▸ **How to complete this task**
Work out how many lines of the data below hold the string "computer". Answer with that number alone.

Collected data

::::::::::

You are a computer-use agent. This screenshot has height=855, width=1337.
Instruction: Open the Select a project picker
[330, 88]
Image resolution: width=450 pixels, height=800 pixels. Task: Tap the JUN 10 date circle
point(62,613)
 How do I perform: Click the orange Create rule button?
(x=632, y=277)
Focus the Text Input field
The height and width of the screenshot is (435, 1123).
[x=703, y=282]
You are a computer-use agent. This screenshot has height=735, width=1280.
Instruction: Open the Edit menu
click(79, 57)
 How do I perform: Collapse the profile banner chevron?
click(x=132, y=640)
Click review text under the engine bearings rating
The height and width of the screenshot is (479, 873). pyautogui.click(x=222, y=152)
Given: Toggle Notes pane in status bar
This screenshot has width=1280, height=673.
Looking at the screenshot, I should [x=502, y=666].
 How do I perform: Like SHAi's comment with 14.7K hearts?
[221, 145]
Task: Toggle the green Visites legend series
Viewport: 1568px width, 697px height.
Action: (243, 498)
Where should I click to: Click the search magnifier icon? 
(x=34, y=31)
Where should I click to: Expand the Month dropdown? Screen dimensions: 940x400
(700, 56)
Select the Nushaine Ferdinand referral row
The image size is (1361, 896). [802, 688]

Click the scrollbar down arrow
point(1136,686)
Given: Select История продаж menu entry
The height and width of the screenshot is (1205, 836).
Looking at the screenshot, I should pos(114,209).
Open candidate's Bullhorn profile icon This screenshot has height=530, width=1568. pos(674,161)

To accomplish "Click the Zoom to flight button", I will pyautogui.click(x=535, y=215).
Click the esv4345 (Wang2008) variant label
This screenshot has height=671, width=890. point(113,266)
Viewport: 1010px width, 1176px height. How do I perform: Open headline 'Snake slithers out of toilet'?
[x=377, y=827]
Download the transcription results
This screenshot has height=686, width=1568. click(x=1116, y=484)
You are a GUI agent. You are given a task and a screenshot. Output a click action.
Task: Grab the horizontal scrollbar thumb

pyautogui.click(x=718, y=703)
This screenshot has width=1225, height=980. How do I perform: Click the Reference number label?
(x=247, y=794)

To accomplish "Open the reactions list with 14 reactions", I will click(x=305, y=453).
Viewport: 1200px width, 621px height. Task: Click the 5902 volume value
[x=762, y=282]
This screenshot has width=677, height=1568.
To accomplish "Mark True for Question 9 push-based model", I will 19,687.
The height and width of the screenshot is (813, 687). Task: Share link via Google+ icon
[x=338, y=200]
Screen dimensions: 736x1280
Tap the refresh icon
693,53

::::::::::

▸ **The completed task**
2